◆ Given exercise: Reproduce every line of the records from the one containing "Task: Place cursor" through the end of the records, both ends included. Omit the pictures from your answer.

Records for locating words and elements:
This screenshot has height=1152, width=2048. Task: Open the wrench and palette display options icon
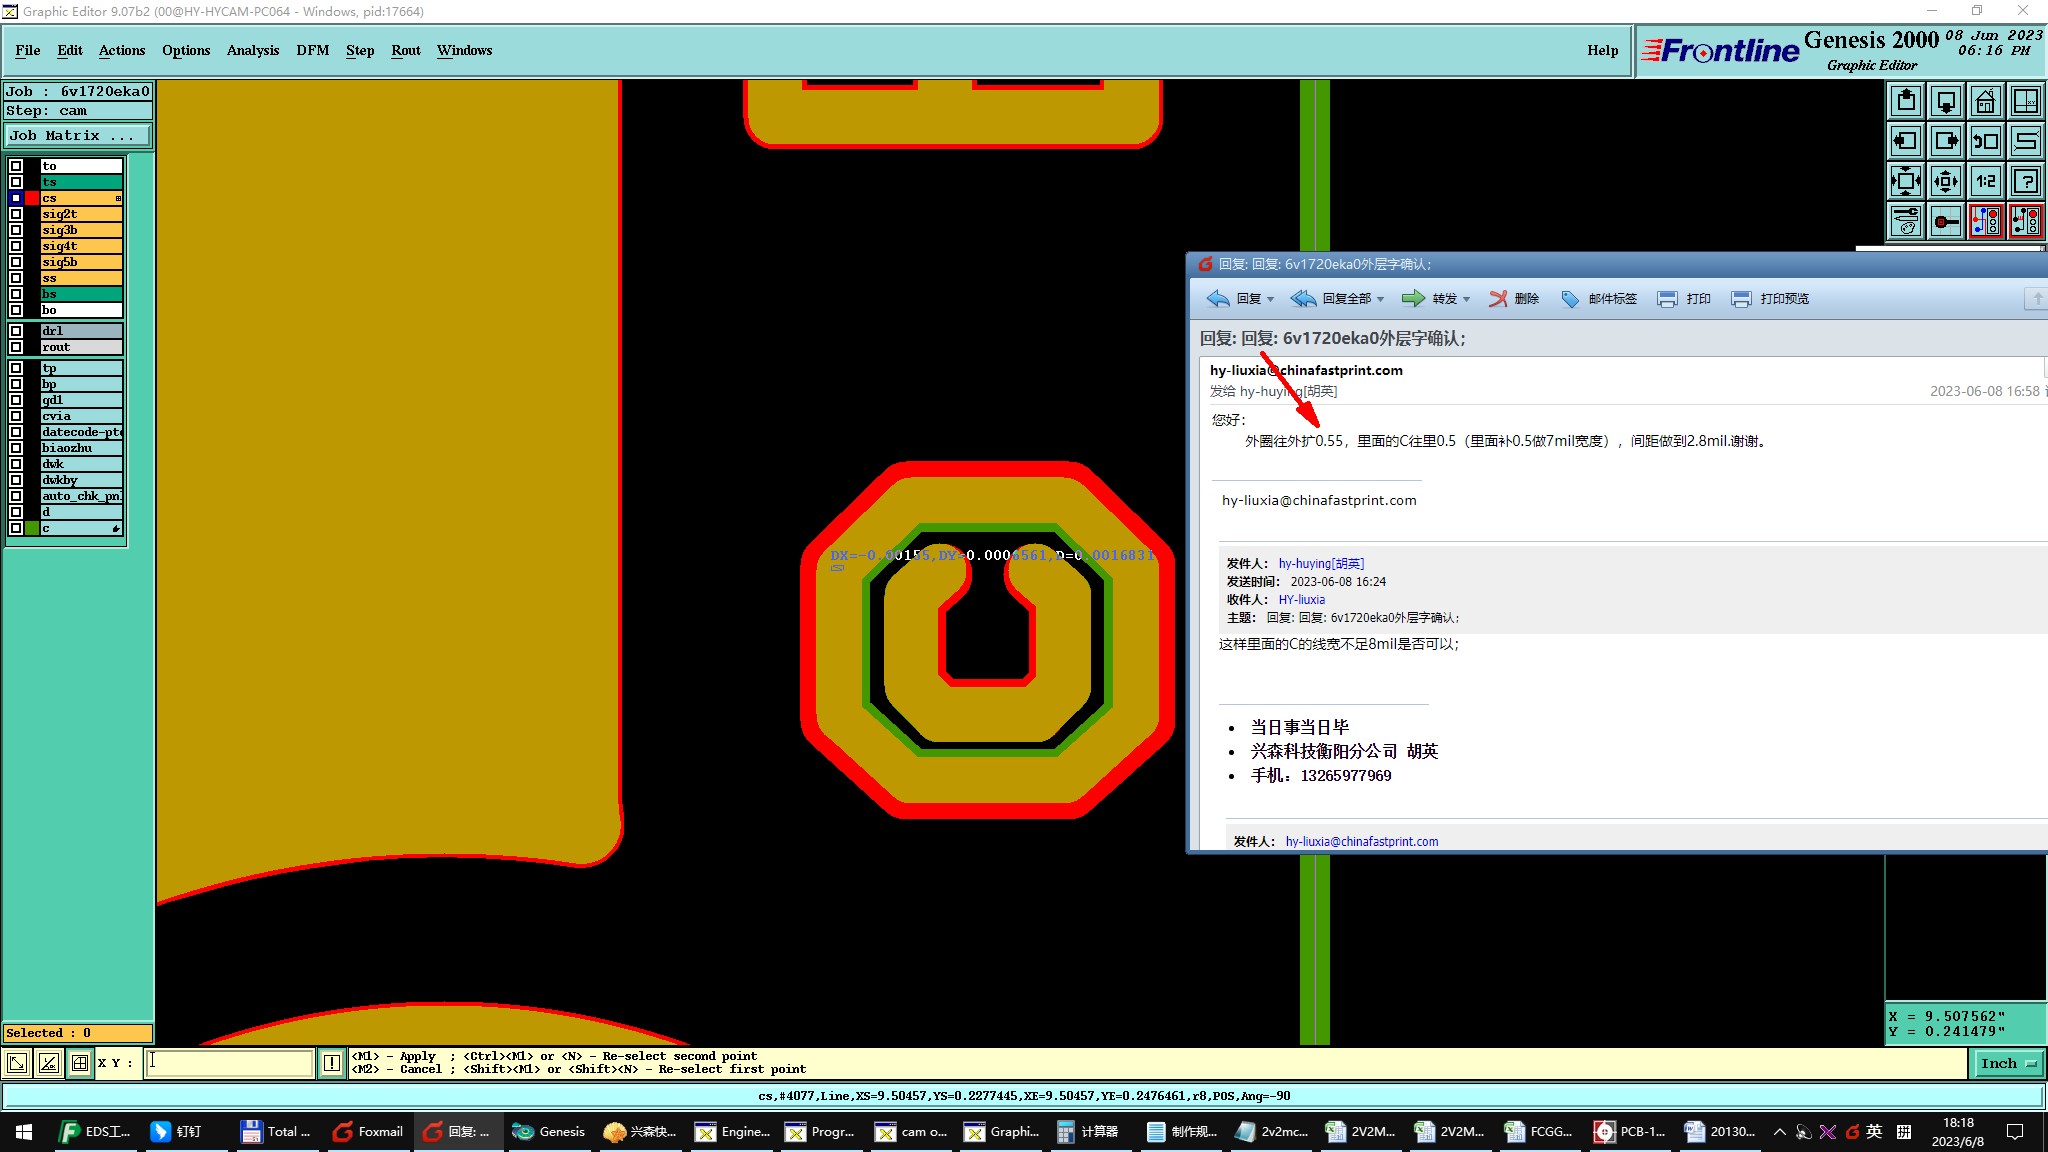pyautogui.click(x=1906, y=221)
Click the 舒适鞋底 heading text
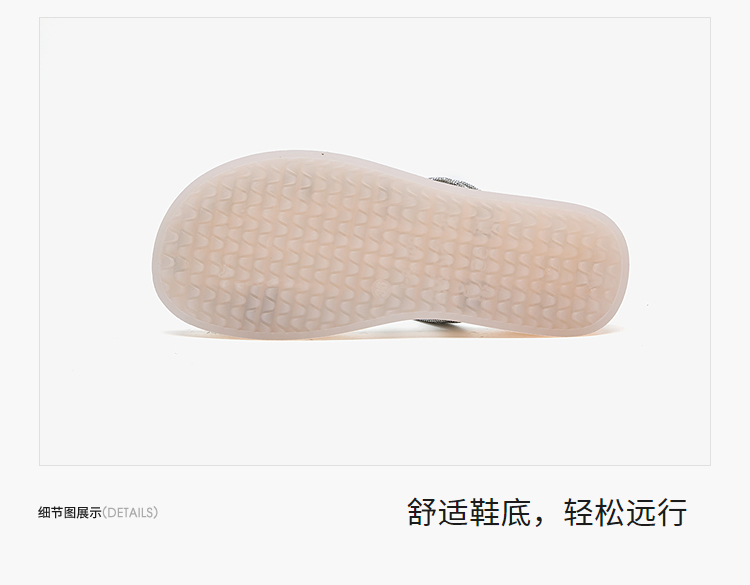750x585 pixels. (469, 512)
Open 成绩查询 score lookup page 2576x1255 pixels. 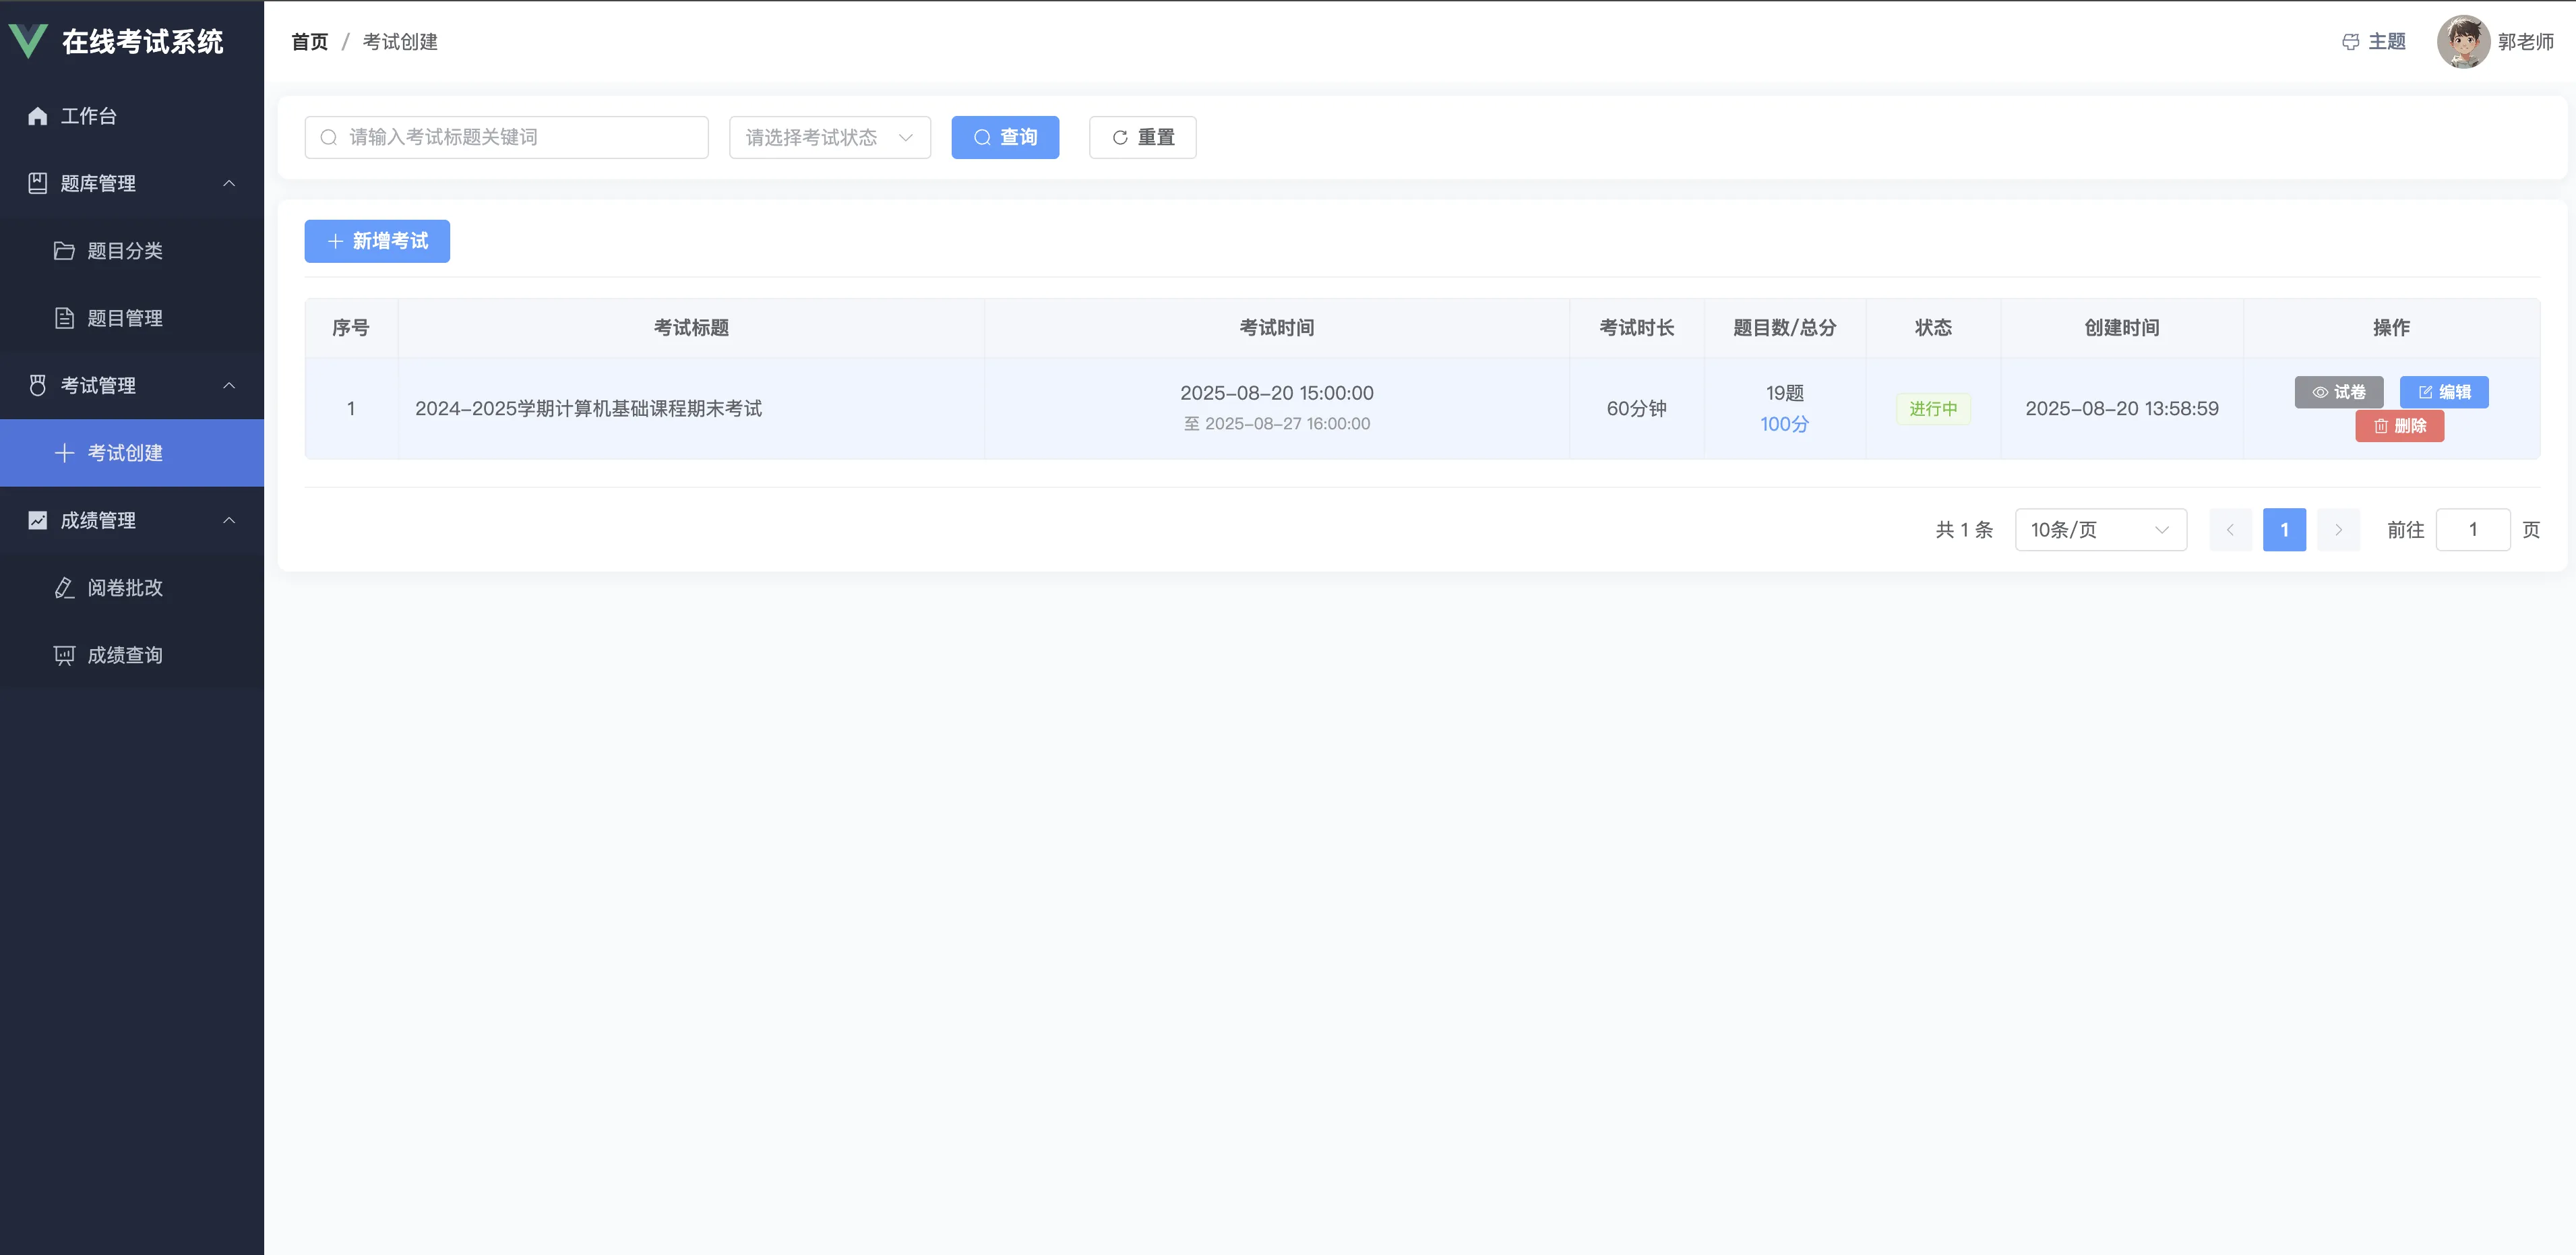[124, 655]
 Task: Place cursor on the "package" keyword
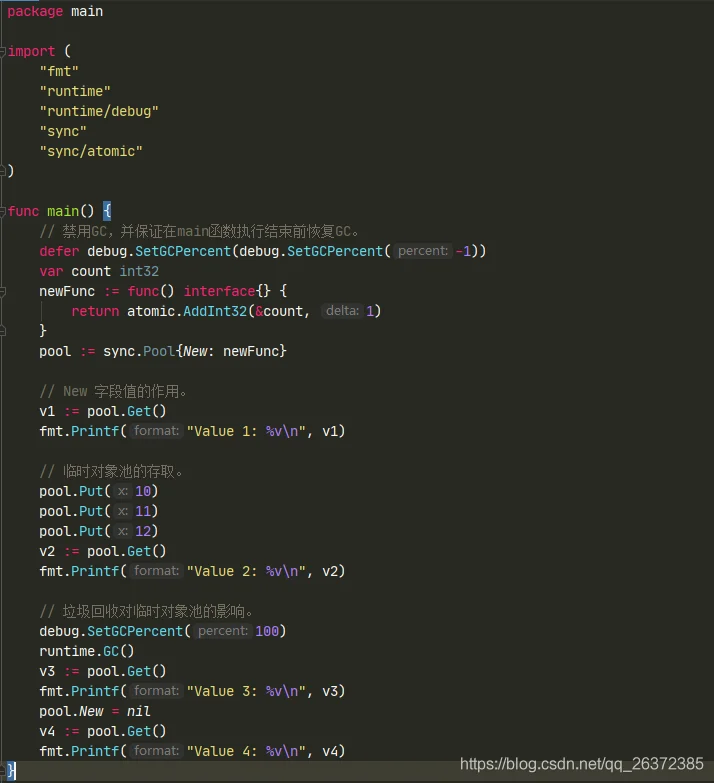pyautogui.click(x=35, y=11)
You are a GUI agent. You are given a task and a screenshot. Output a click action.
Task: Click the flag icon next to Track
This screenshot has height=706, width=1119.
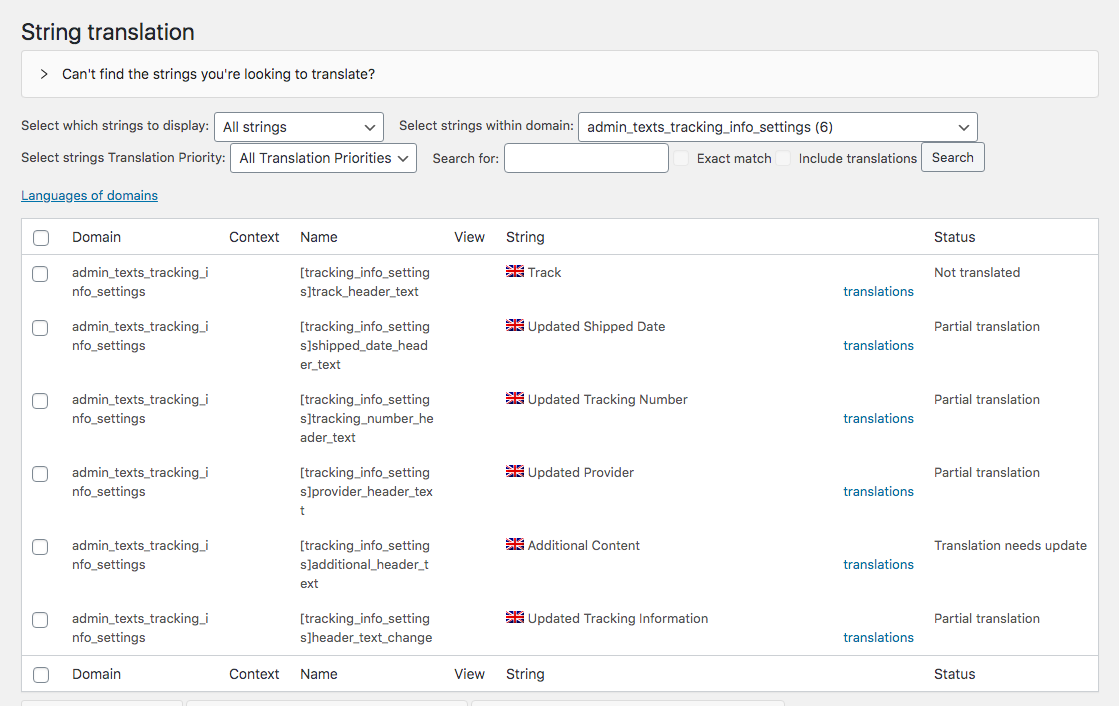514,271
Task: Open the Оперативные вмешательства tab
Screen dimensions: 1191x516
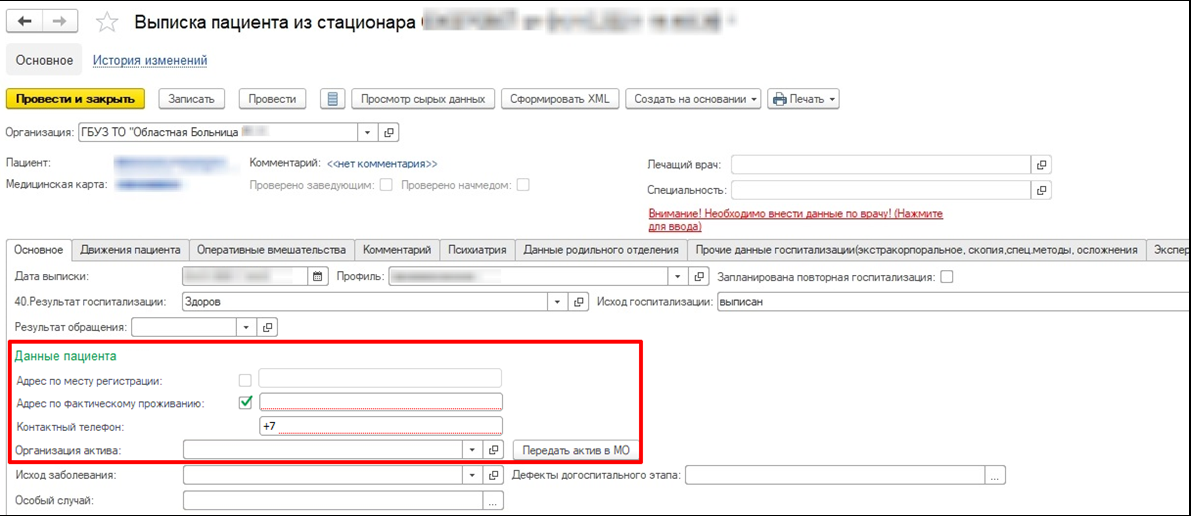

◆ Exercise answer:
 Task: Place cursor on the "package" keyword
pyautogui.click(x=35, y=11)
You are a GUI agent. You are given a task and a screenshot. Output a click action.
Task: Click the flag icon next to Track
This screenshot has height=706, width=1119.
514,271
Task: Open the Оперативные вмешательства tab
Screen dimensions: 1191x516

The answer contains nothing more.